In triangle $ABC$, let $x,y,z,k>0$, prove that $$x\sin A+y\sin B+z\sin C\leqslant \frac{\sqrt{\left( x^2+k \right) \left( y^2+k \right) \left( z^2+k \right)}}{k}$$ where $k$ satisfies $\frac{x^2}{x^2+k}+\frac{y^2}{y^2+k}+\frac{z^2}{z^2+k}=1$.
The inequality holds when $\sin A:\sin B:\sin C=\frac{x}{x^2+k}:\frac{y}{y^2+k}:\frac{z}{z^2+k}$.

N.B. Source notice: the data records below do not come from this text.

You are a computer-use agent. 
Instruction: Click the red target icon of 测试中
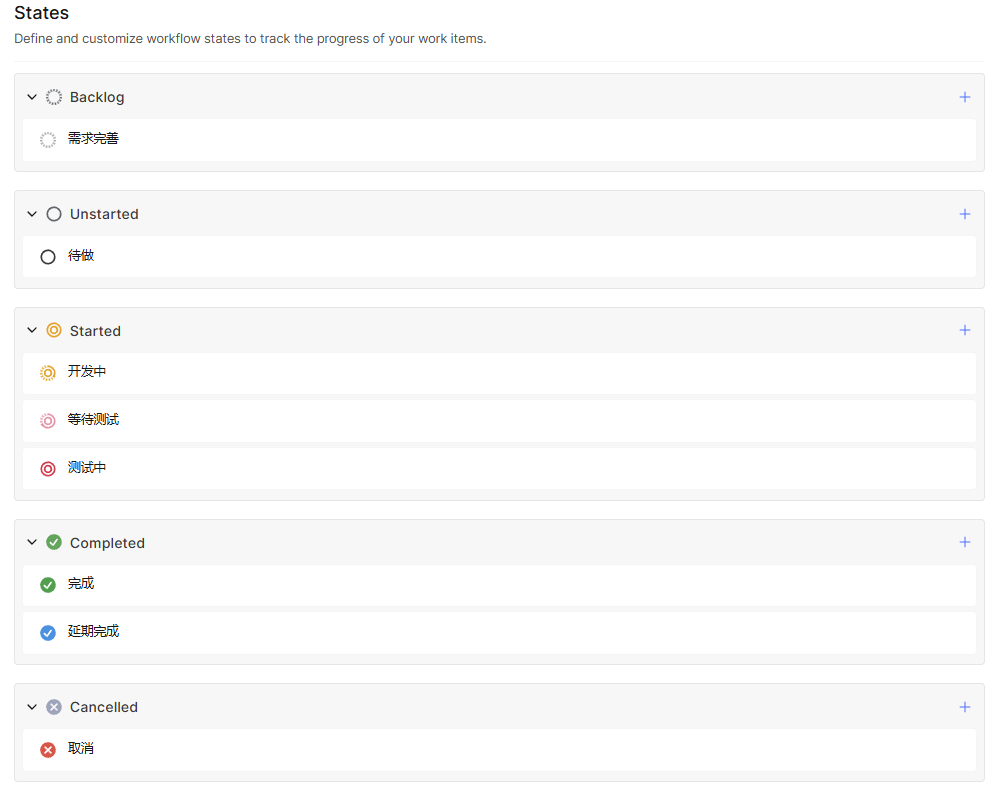(48, 469)
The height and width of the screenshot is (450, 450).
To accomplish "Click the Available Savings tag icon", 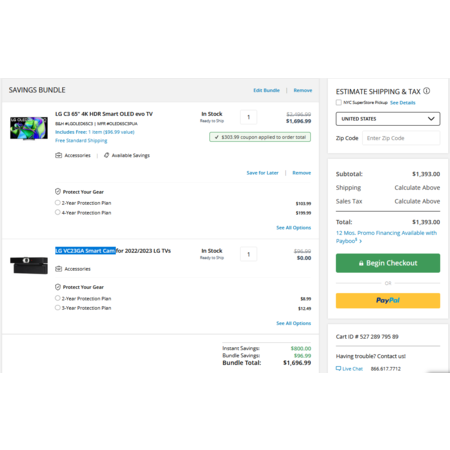I will click(x=106, y=155).
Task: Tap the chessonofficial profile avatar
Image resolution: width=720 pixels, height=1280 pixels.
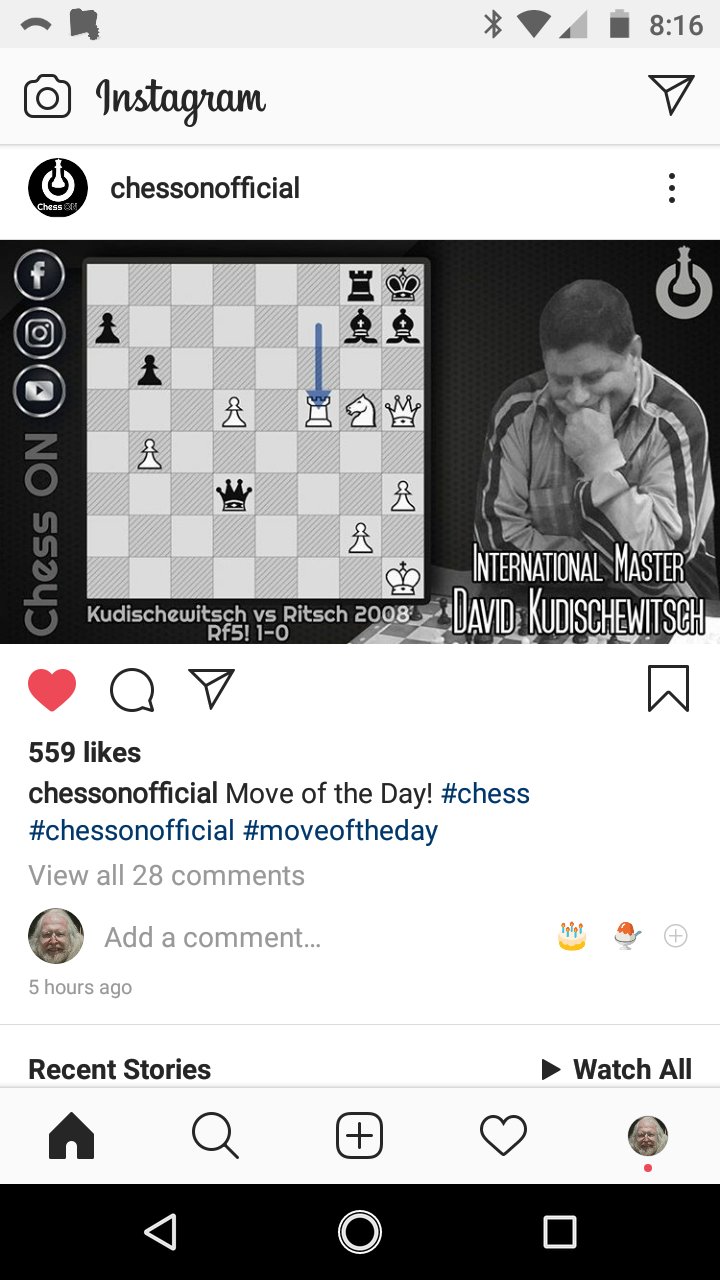Action: point(58,188)
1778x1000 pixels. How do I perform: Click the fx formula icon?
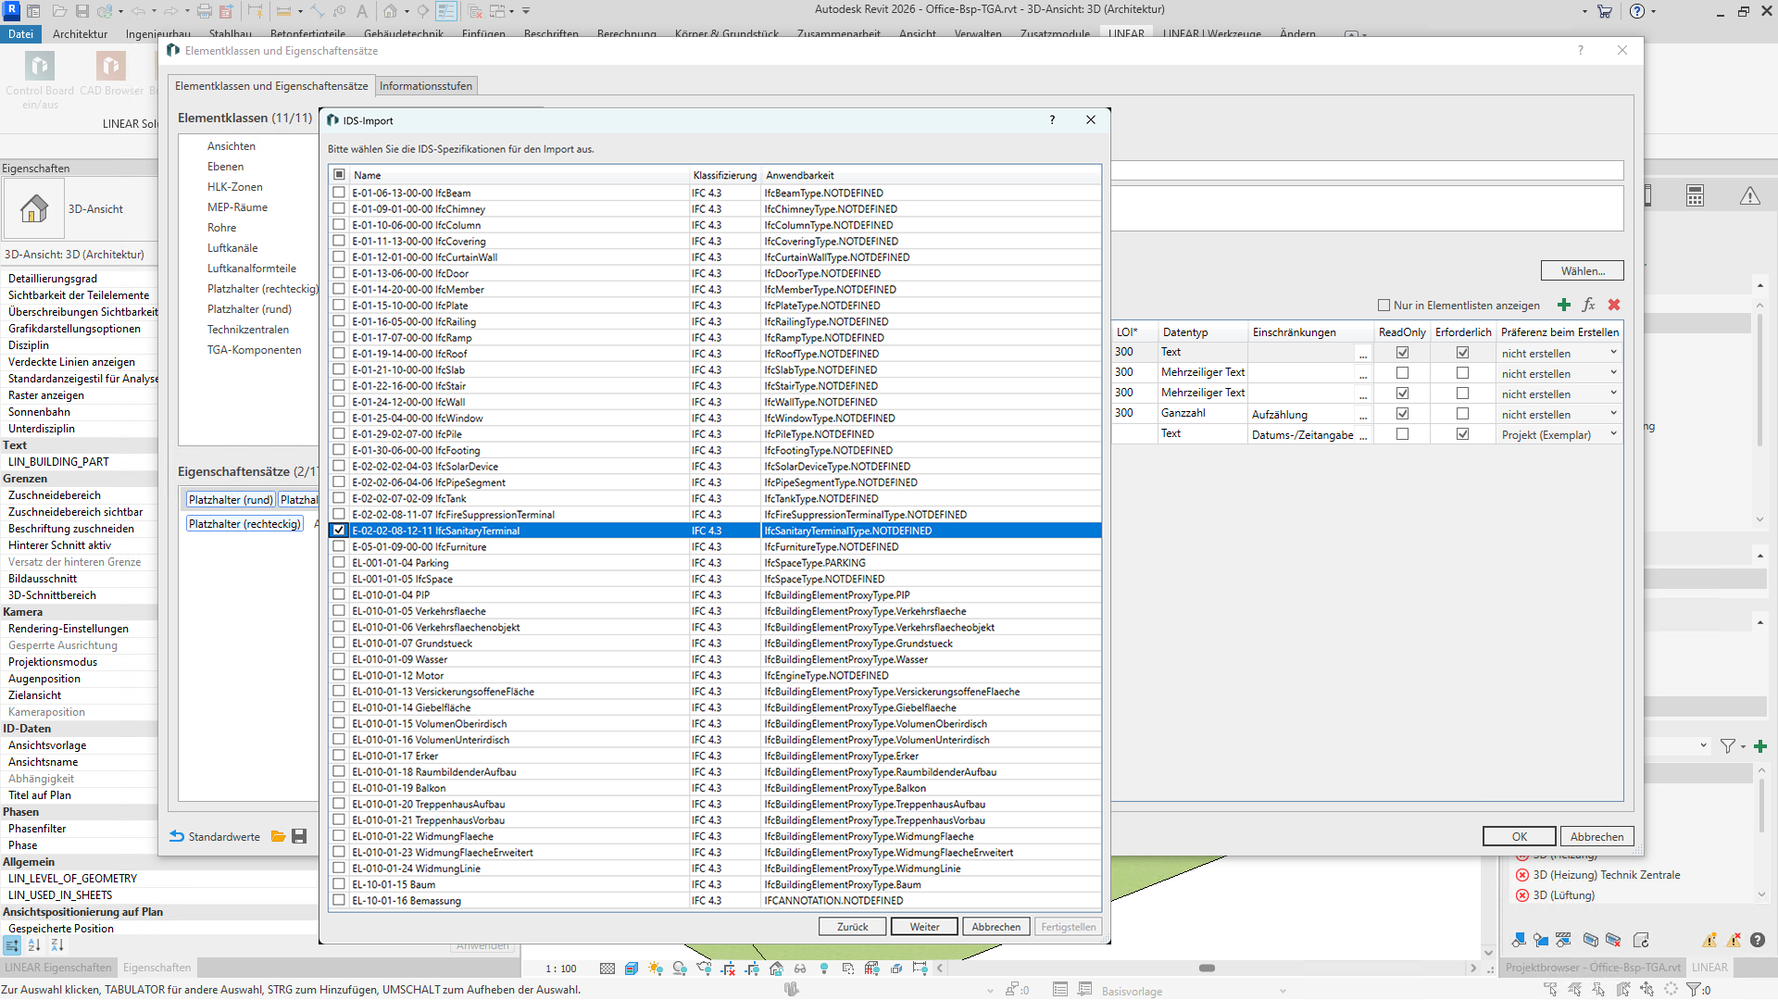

It is said that it's generalization of $x^2+y^2+z^2\geqslant 2xy\cos C+2yz\cos A+2xz\cos B$.
Thanks in advance.
Suppose $\cos B=t\in(-1,1)$ and we shall use the trick of the expansion of sin C in A, B and organizing it in the form of $A_1 \sin A+ A_2\cos A +A_3$ so that we can use the Cauchy inequality to turn it into a one-variable problem. \begin{aligned} x\sin A+y\sin B+z\sin C&=\left( z\cos B+x \right) \cdot \sin A+z\sin B\cdot \cos A+y\sin B \\ &\le \sqrt{\left( z\cos B+x \right) ^2+z^2\sin ^2B}+y\sin B \\ &=\sqrt{z^2+x^2+2xz\cos B}+y\sin B \\ &=\sqrt{z^2+x^2+2xzt}+y\sqrt{1-t^2} \end{aligned}
(note that the '=' here can actually be obtained due to the fact that $x,y,z,k$ are positive and $\tan A\in \mathbb{R}$). The following work can be done by solving the zeroes in a $3^{rd}$ degree equation (which is the same degree as the condition itself). I tested several combinations, and the result seems to be correct.
Nevertheless, I believe the problem has its own more elegent solutions.